President Cyril Ramaphosa has signed into law the much-anticipated Electricity Regulation Amendment (ERA) Act, which lays the legislative foundations for the establishment of a fully independent Transmission System Operator (TSO) in the coming five years.
The ERA Bill was approved by lawmakers ahead of the May 29 elections and the President’s assent on August 16 has come amid some concern about the constitutionality of provisions that could affect the authority that municipalities currently have over electricity distribution.
Nevertheless, the reforms included in the Act, which amends the Electricity Regulation Act of 2006, are otherwise broadly supported by stakeholders, including organised business.
These stakeholders argued that the legislative changes are urgent to level the playing field between Eskom and independent power producers, as well as to align the electricity supply industry with the unfolding energy transition.
Significantly, the new Act provides for the establishment, duties, powers and functions of a State-owned TSO, which must be established as an independent entity within five years.
It also requires the development of a market code that will establish rules to govern the future competitive market, and outlines the process through which the code will be approved.
The legislation also provides for market operation as a new activity that may be licensed by the National Energy Regulator of South Africa (Nersa).
“To ensure a level playing field for competition between multiple electricity generators, the Act provides that the system operator shall not discriminate between different generators or customers in relation to dispatching or balancing the system, except for objectively justifiable and identifiable reasons approved by the regulator.

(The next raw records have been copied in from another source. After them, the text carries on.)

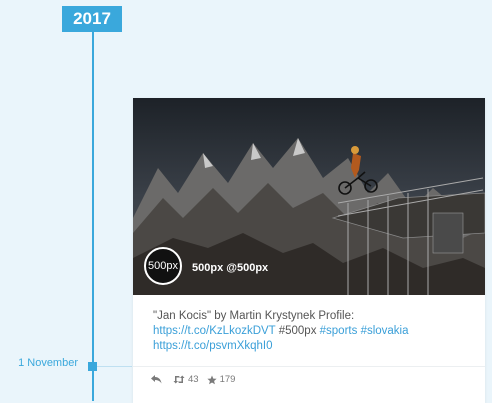 This screenshot has height=403, width=492. Describe the element at coordinates (179, 380) in the screenshot. I see `retweet-icon` at that location.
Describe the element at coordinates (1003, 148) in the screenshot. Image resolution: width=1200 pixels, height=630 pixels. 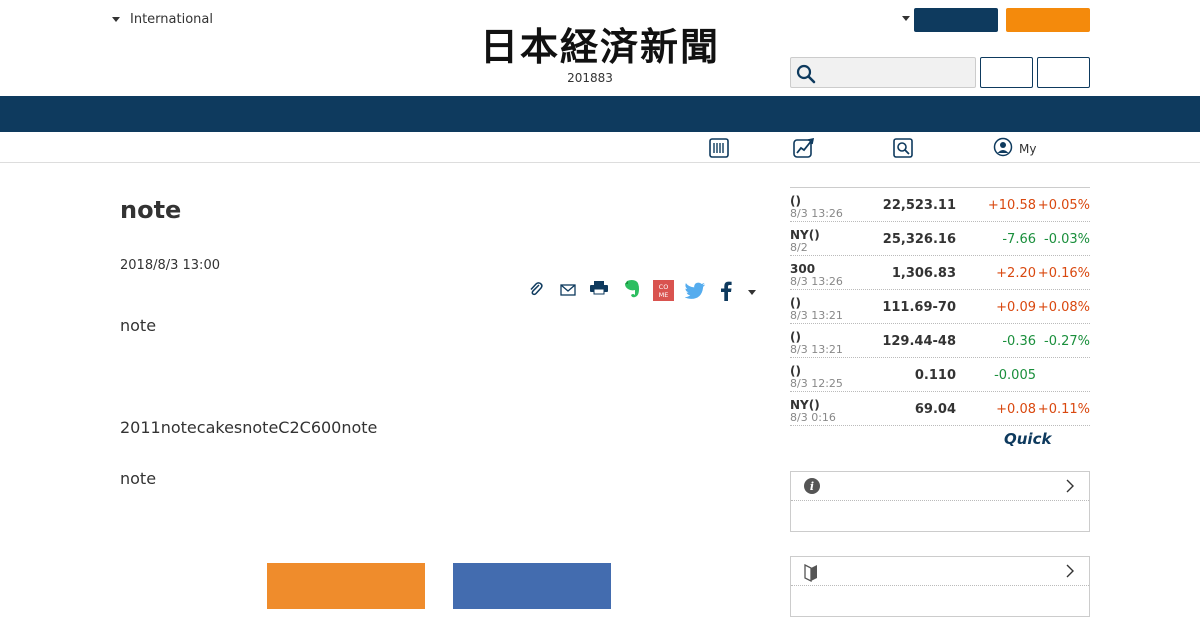
I see `user-icon` at that location.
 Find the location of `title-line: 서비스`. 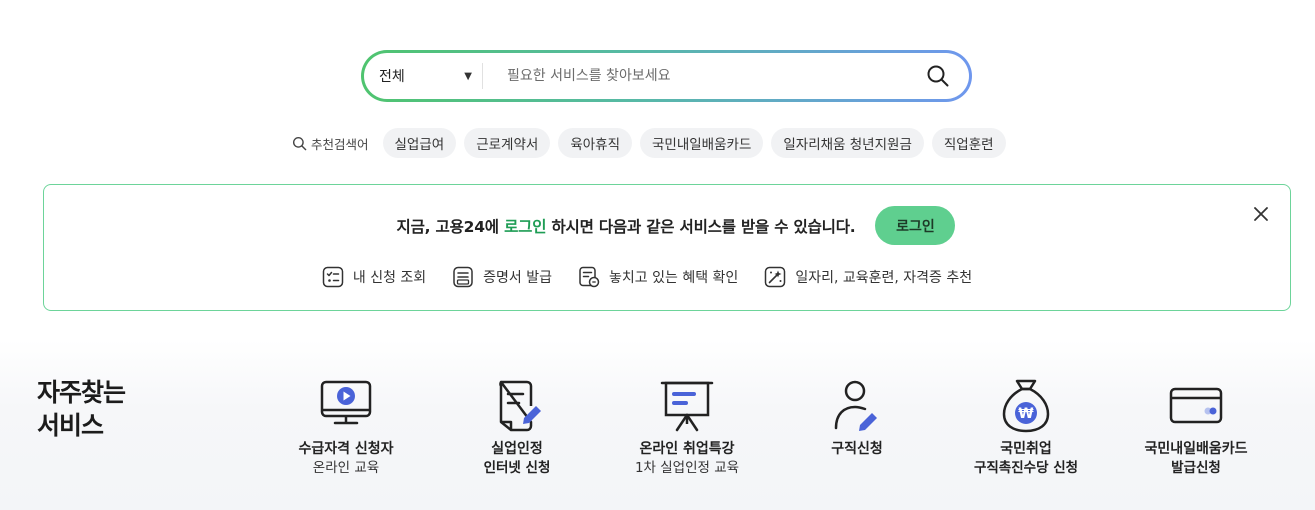

title-line: 서비스 is located at coordinates (70, 426).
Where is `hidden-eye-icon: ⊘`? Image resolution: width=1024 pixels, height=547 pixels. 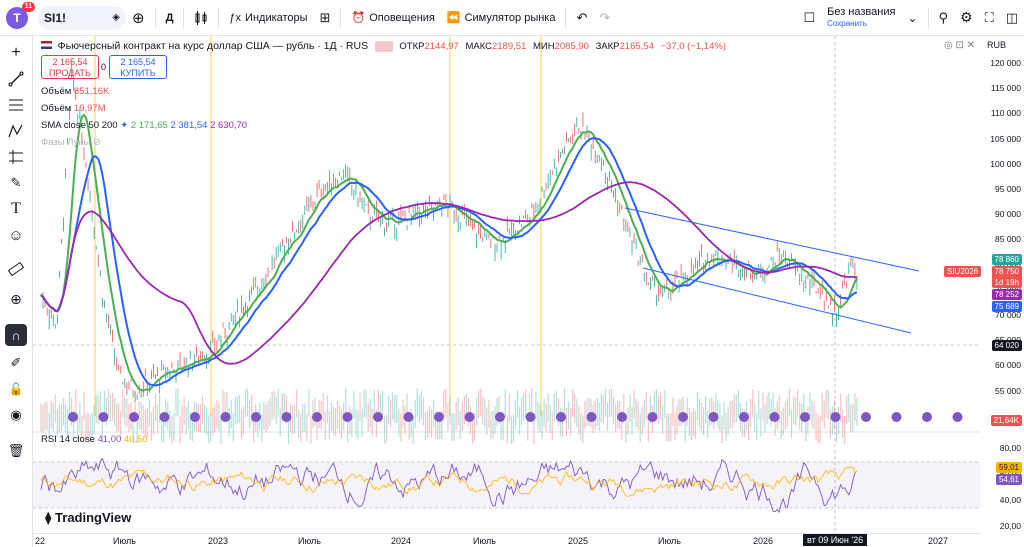 hidden-eye-icon: ⊘ is located at coordinates (97, 142).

“Access to the transmission and distribution power system must be objective, transparent and non-discriminatory,” the Presidency highlighted in a statement confirming that the ERA had indeed been signed.
The Act states that the National Transmission Company of South Africa, which began trading as a separate Eskom Holdings subsidiary on July 1, will act as the TSO in the interim.

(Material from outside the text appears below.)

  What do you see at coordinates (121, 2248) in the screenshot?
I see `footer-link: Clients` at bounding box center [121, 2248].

The legislation also has implications for economic regulation, distinguishing between tariffs that must be set or approved by the regulator, such as network charges, and those which are subject to a direct supply agreement or arise as an outcome of a competitive market.

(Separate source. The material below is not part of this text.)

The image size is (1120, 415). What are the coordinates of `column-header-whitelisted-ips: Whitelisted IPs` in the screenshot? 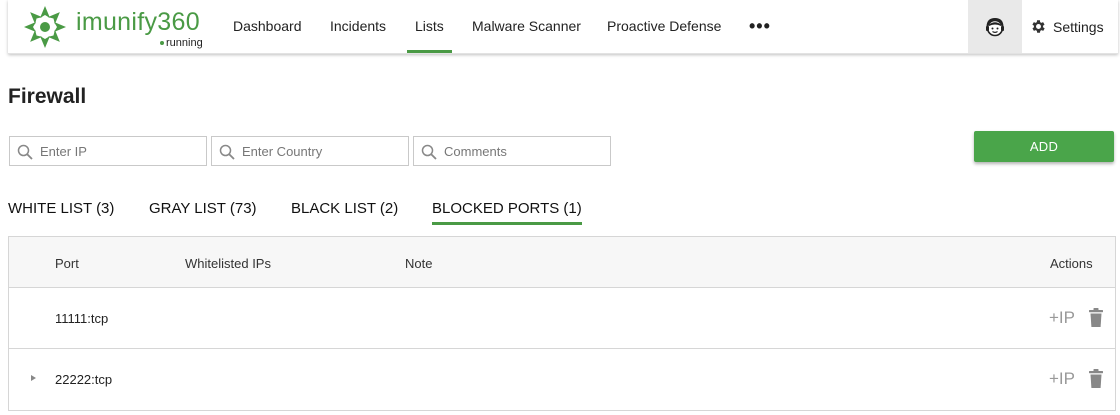 It's located at (228, 264).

Nersa must also enable an efficient licensee to recover the full cost of the licensed activity, with a reasonable return. It may provide for incentives, however, for continued improvement of technical and economic efficiency.
In a statement, the Presidency said the new Act is necessary to respond to current realities in the electricity sector, as well as to open up pathways to greater competition, increase investment, and the establishment an independent transmission company.
“These changes are in line with the broader reforms guided by the Energy Action Plan and the Eskom Roadmap, which aim to modernise and transform South Africa’s electricity system to end loadshedding and ensure long-term energy security.”
The new legislation also caters for the imposition of penalties for damage to, and sabotage of, electricity infrastructure, and provides for fines of up to R1-million or five years in prison – or both – for damage, removal or destruction of transmission, distribution or reticulation cable, equipment or infrastructure.
Persons who unlawfully receive such cables, equipment or infrastructure face fines of up to R5-million or 10 years in prison, or both.